В этих общественных недугах поначалу еще можно разобрать, кто здоров, кто болен; но когда болезнь затягивается, как это произошло у нас, то она охватывает все тело, с головы до пят: ни один орган не остается незатронутым. Ибо нет дуновения, которое вдыхалось бы людьми с такой жадностью, которое распространялось бы так быстро и широко, как всяческая разнузданность. Для наших войск единственным скрепляющим раствором являются теперь иноземцы: из французов нельзя набрать ни одной упорядоченно действующей регулярной воинской части. Какой позор! Дисциплина существует только у иностранных наемников. Что до нас самих, то мы ведем себя по случайной прихоти, и притом не по прихоти начальника, а именно как кому взбредет в голову. И бороться нам приходится не столько с внешним врагом, сколько с внутренним. Командиру только и приходится, что тащиться в хвосте, льстить и уступать, только он должен подчиняться: все остальные свободны и разнузданны. Мне даже забавно видеть, как много подлости и малодушия в честолюбце, какими гнусными и низменными способами он пользуется, чтобы достичь цели. Но горько наблюдать, как люди, по природе своей великодушные и справедливые, все время развращаются от того, что в этой смуте им приходится быть вождями и начальниками. Длительно перенося что-либо, начинаешь привыкать, а привычка порождает примирение со злом и даже подражание ему. И без того хватало нам низменных душ, — теперь растление коснулось благонамеренных и благородных. Если так пойдет дальше, некому будет руководить государством, коль скоро по воле судьбы мы обретем его вновь.

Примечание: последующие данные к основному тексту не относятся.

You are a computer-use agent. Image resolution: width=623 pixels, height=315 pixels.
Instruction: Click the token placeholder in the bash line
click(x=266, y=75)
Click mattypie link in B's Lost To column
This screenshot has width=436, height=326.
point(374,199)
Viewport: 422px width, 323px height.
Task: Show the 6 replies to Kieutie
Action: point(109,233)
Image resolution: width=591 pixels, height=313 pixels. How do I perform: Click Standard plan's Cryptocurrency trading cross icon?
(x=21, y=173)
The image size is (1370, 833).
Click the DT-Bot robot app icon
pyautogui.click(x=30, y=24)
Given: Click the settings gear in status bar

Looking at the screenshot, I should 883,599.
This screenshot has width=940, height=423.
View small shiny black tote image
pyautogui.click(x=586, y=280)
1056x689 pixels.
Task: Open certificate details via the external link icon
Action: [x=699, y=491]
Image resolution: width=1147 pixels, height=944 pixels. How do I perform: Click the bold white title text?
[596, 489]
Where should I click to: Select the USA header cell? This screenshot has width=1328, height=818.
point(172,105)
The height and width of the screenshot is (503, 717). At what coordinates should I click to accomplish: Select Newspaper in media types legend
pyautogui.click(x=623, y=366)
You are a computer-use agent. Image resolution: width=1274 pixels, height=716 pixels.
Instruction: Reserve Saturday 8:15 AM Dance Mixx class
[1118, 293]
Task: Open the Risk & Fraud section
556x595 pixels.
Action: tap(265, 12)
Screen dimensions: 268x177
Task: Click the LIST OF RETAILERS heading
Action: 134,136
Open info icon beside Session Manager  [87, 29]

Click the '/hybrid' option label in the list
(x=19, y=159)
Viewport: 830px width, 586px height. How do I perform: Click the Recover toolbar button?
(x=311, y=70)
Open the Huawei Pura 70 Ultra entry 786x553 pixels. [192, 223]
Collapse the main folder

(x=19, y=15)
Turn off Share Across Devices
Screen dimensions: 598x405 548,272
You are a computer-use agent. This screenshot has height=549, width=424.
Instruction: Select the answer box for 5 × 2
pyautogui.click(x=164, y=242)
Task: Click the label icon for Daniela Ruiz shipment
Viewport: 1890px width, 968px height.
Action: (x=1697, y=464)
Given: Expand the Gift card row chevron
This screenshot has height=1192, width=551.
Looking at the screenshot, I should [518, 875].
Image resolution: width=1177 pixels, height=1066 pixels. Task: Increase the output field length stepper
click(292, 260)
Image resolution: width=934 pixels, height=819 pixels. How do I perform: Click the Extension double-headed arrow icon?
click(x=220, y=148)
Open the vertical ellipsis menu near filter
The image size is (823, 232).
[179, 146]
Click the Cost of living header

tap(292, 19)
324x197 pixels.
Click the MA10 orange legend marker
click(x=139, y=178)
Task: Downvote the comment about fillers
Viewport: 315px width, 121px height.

Hunc saltem everso iuvenem succurrere saeclo
Ne prohibite. [20]

Что сталось со старинным правилом, по которому солдаты должны бояться своего начальника больше, чем врага? И с поучительнейшим примером яблони, случайно оказавшейся в центре лагерной стоянки римского войска и, после того как на другой день солдаты ушли, возвращенной владельцу со всеми своими спелыми сочными плодами [21]? Я предпочел бы, чтобы наша молодежь, вместо того чтобы без толку скитаться по городам и весям да обучаться бог знает чему, тратила половину своего времени на участие в морских походах под началом какого-нибудь хорошего капитана, командора родосских рыцарей [22], а другую половину на изучение дисциплины, принятой в турецком войске, как имеющей большие преимущества по сравнению с нашей. У нас солдаты становятся в походе разнузданней, там — смирней и сдержанней. Ибо если обиды, чинимые обывателям, и мародерство караются в мирное время палочными ударами, то в военное время это очень серьезные проступки: за одно яйцо, взятое без уплаты, положено пятьдесят ударов, за любую другую вещь, даже пустяковую, если это не съестные припасы, виновного сажают на кол или обезглавливают на месте преступления. В истории Селима, самого жестокого из завоевателей, я с удивлением прочел, что, когда он шел походом на Египет, замечательные сады, окружающие Дамаск, густые, искусно возделанные, остались не тронутыми его воинами, хотя стояли ничем не огороженные и доступ в них был открыт [23].